早速、牛若は冥界へ通じるという氷川の奥へ向かった。
だが、いったい広大な冥界のどこに父がいるというのか。それにまだ乳飲み子だった頃に死別した父だ。はたして親子だとわかるのか。一抹の不安は拭えない牛若だったが、兵法の極意という『虎の巻』への想いは高まるばかり。それが手に入れば武士の世をつくるという悲願への第一歩となる。
冥界への入り口といわれている井戸を牛若は下りていく。
ここでは、これまで習得した技、術は役に立たないだろう。現世の理の及ばない場所だ。それにあまりに広大深淵と聞く。うかうかしていると有象無象(うぞうむぞう)の怪しげなものに取り込まれてしまう。今まで以上に心身の強靭さを求められる世界だという。兵法の極意の第一歩は人智を超えた先にあるもの。牛若はそこで大天狗の意図を悟った。
そうして、人の欲という欲を見せられる幻惑・魅惑の世界、あるいは生まれたての赤子(あかご)に戻った己の心もとない姿を見せられる。また何層にも折りたたまれたこの世ならぬ世界を潜り抜け、ようやく辿り着いたのは「九品浄土(くほんじょうど)」だった。
突然、牛若の前に神々(こうごう)しい光が現れた。
一瞬身構えたが、それは如来に生まれ変わった父だった。不思議なことに、言葉も交わさず見つめ合うだけでそれがわかった。苦労してやって来た息子に、父は慈愛の目を向けていた。
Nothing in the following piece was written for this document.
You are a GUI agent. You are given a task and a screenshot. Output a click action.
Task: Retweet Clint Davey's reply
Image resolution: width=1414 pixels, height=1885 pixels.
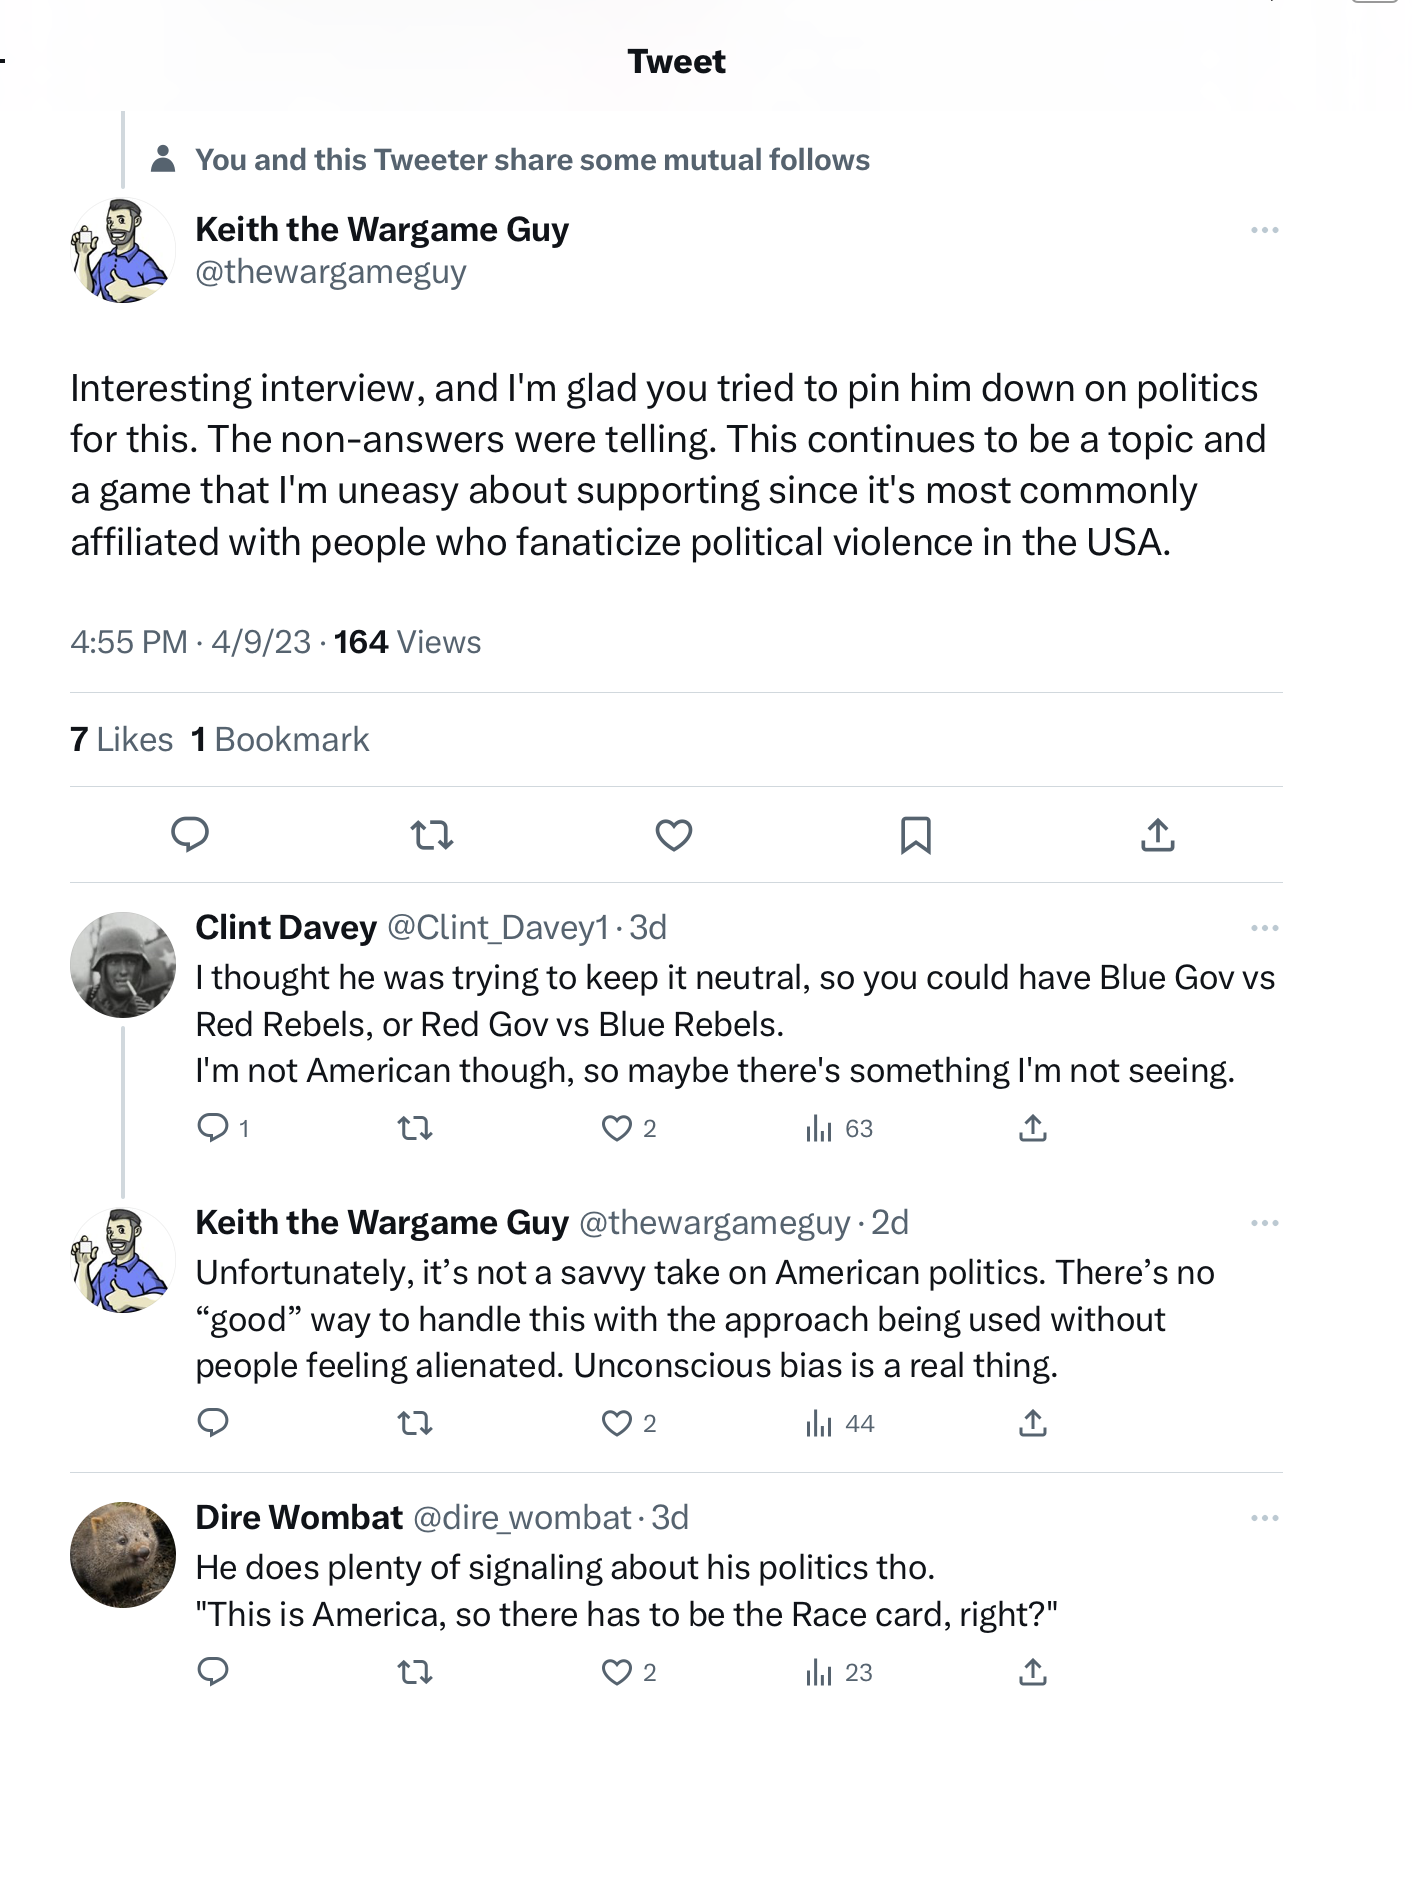(x=415, y=1129)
――牛若よ、よう来た。よう来たのう。して、ここを訪ねてきたのは何ゆえだ。
「鞍馬の大天狗より聞き及びました兵法の極意『虎の巻』をお授けいただきたく」
――うむ、そうか。はるばる来てくれたのは嬉しいが、ここにそれはない。
父は声も発さず、牛若の意識に直接語りかけていた。
――はるか昔、兵法書『六韜(りくとう)』が、周の太公望によって作られた。
『文、武、龍、虎、豹、犬』の六巻からなるそれは、中でも『虎の巻』が秘法中の秘法、兵法の極意といわれておる。その『虎の巻』の書写を吉備真備(きびのまきび)が唐より持ち帰り、この秘法に相応しい者が現れるまで鞍馬の寺に厳重に納めたのだ。
しかしどういう術を用いたのか、今は鬼一法眼(きいちほうげん)という怪しげな輩の手に渡っておる。だが『虎の巻』は、それ自身が相応しい者を選ぶといわれておる。真に相応しいとなった者は完全無欠の覇者となるのだが、さてその鬼一法眼なる者はどうであろうかの。手に入れるだけでは何の用もなさぬ。
お前はどうじゃ。その『虎の巻』に相対する覚悟はあるのか。
そこでふっと父の姿はかき消えた。
「相対する覚悟はあるのか」牛若は父の言葉を噛みしめた。
その後、急ぎ戻った牛若は大天狗に事の顛末(てんまつ)を報告した。
「なんと、あの外道(げどう)の鬼一法眼の手に渡っておったというのか」
『虎の巻』が失われてから手を尽くして捜したが、大天狗にさえ行方がわからなかったのは、巧妙狡猾の鬼一法眼に翻弄されていたということだったのだ。